Antimicrobial agents are essential for the treatment of life-threatening infections and for managing the burden of minor infections in the community. In addition, they play a key role in organ and bone marrow transplantation, cancer chemotherapy, artificial joint and heart valve surgery. Unlike other classes of medicines, they are vulnerable to resistance from mutations in target microorganisms, and their adverse effects may extend to other patients (increased risk of cross-infection). As a consequence, there is a constant requirement for new agents, as well as practices that ensure the continued effective prescribing of licensed agents.
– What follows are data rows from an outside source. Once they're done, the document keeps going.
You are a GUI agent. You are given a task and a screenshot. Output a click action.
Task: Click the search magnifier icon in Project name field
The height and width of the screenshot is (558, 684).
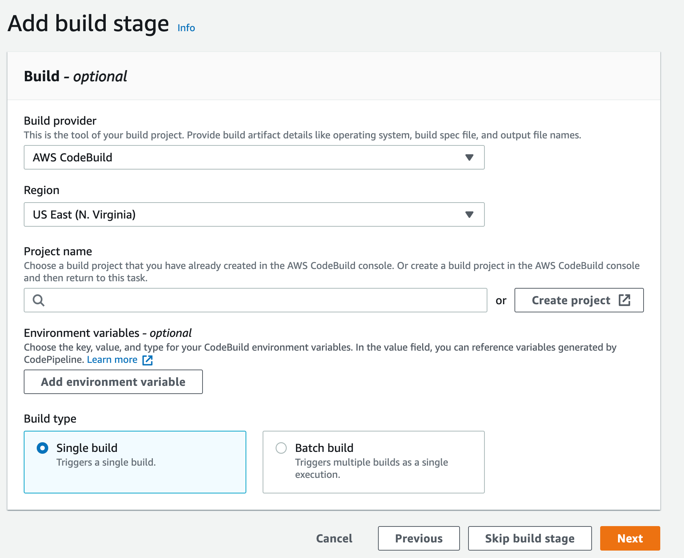tap(39, 300)
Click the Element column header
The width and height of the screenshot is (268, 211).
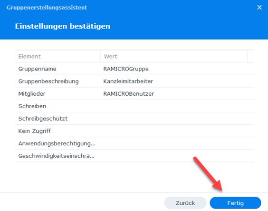(x=58, y=56)
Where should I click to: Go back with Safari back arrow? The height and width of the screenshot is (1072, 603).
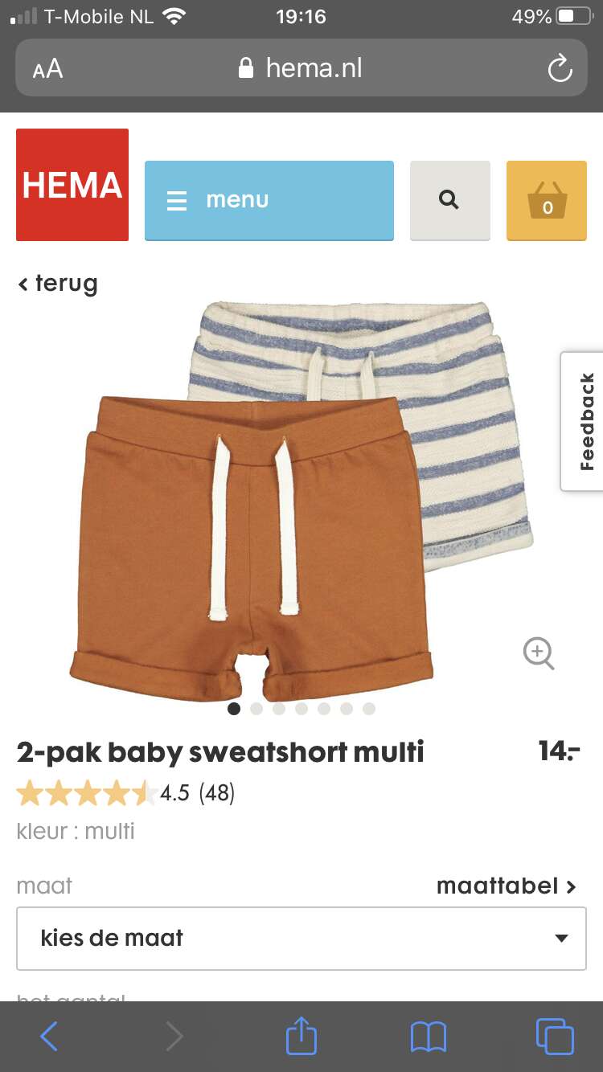pos(49,1037)
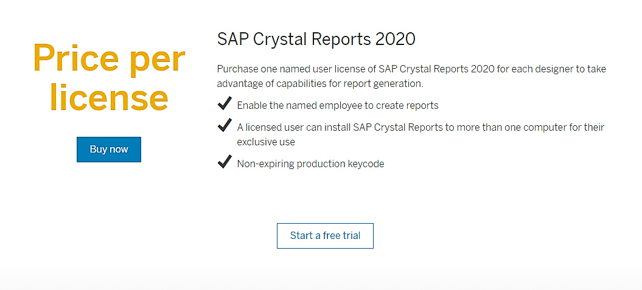642x290 pixels.
Task: Click 'A licensed user can install' text line
Action: (x=420, y=127)
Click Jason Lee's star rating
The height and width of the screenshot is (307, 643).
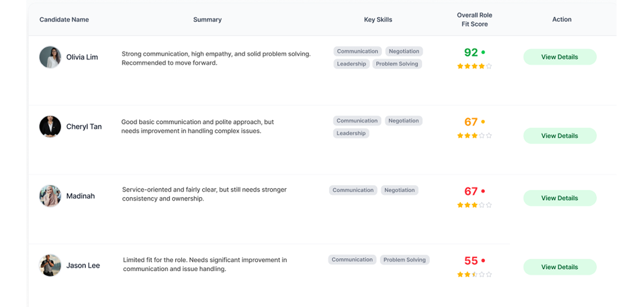point(474,274)
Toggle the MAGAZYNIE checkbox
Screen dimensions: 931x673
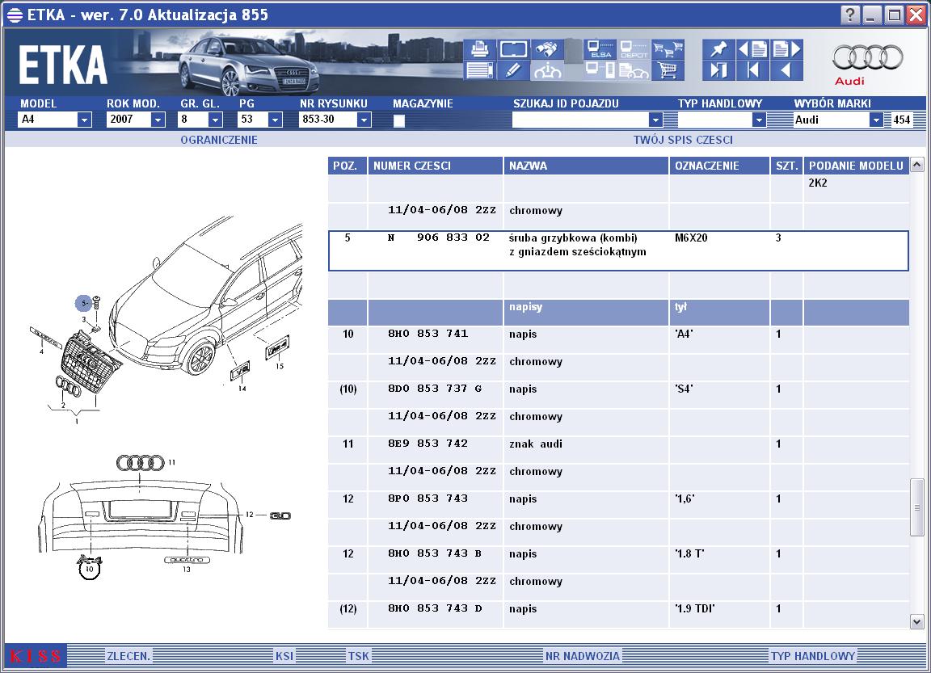click(x=399, y=120)
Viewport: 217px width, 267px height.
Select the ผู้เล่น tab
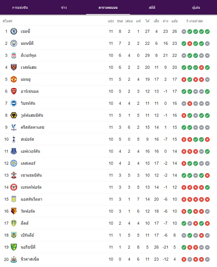point(196,7)
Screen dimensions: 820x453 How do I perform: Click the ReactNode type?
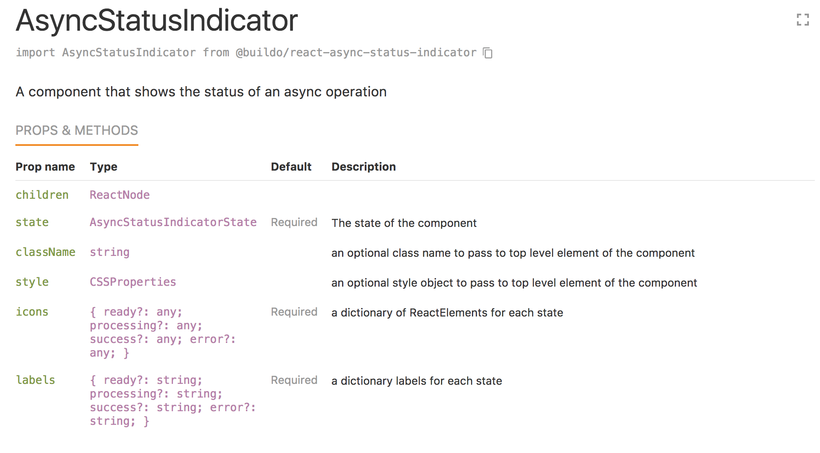[120, 195]
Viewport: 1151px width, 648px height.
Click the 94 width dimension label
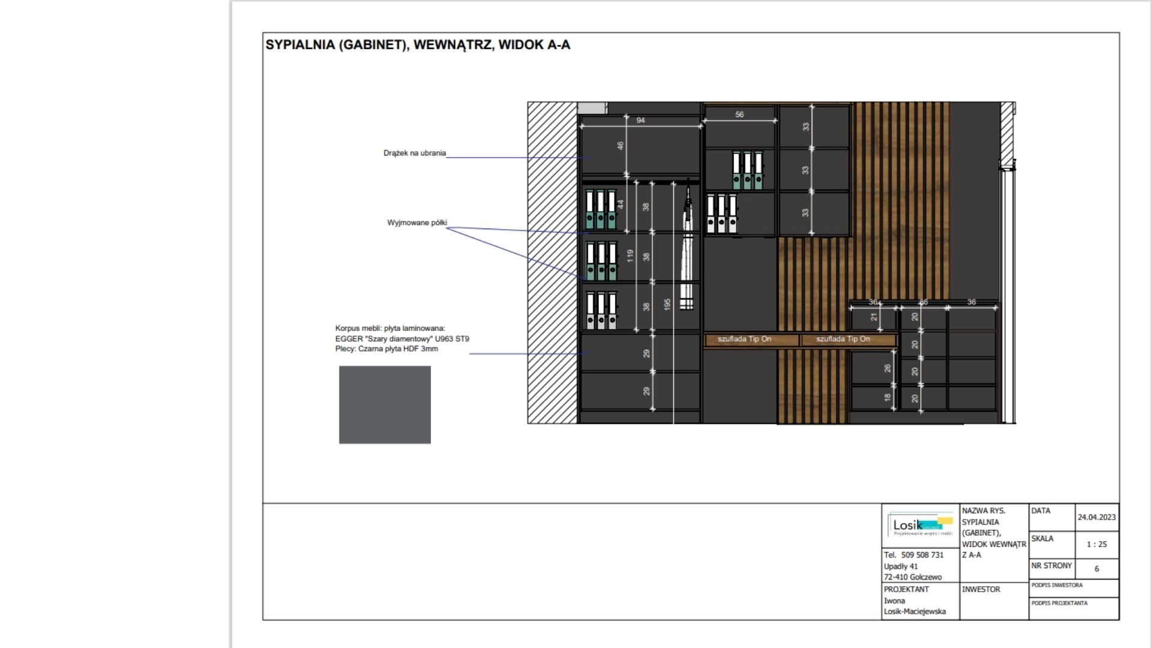640,121
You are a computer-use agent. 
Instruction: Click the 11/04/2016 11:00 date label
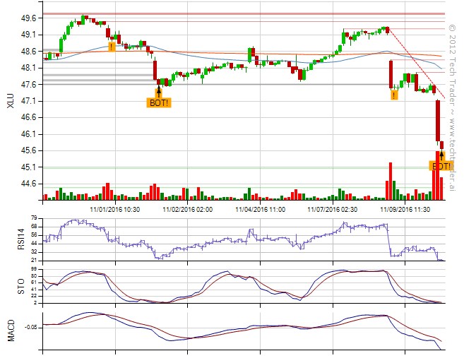260,209
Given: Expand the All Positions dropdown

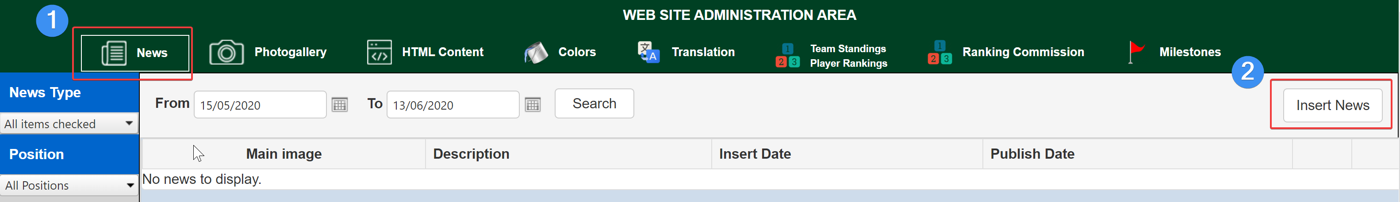Looking at the screenshot, I should pyautogui.click(x=69, y=186).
Public awareness and concerns about drug resistant organisms has led to widespread publicity and political action in the UK, Europe and worldwide. The control of drug resistance and the implementation of good prescribing practice are now legal requirements in the UK as a result of the UK Health Act (2008). These fundamental changes underscore the need for a thorough understanding of the advantages and risks associated with specific antibiotic choices. This sixth edition of Antimicrobial Chemotherapy continues to be a valuable resource for undergraduates and graduates requiring a thorough grounding in the scientific basis and clinical application of these drugs. This new edition is updated to include the most recently licensed agents, notably in the treatment of viral infections including HIV/AIDS, and contains new guidance on prescribing practice and infection control practices that limit the development and spread of resistant organisms.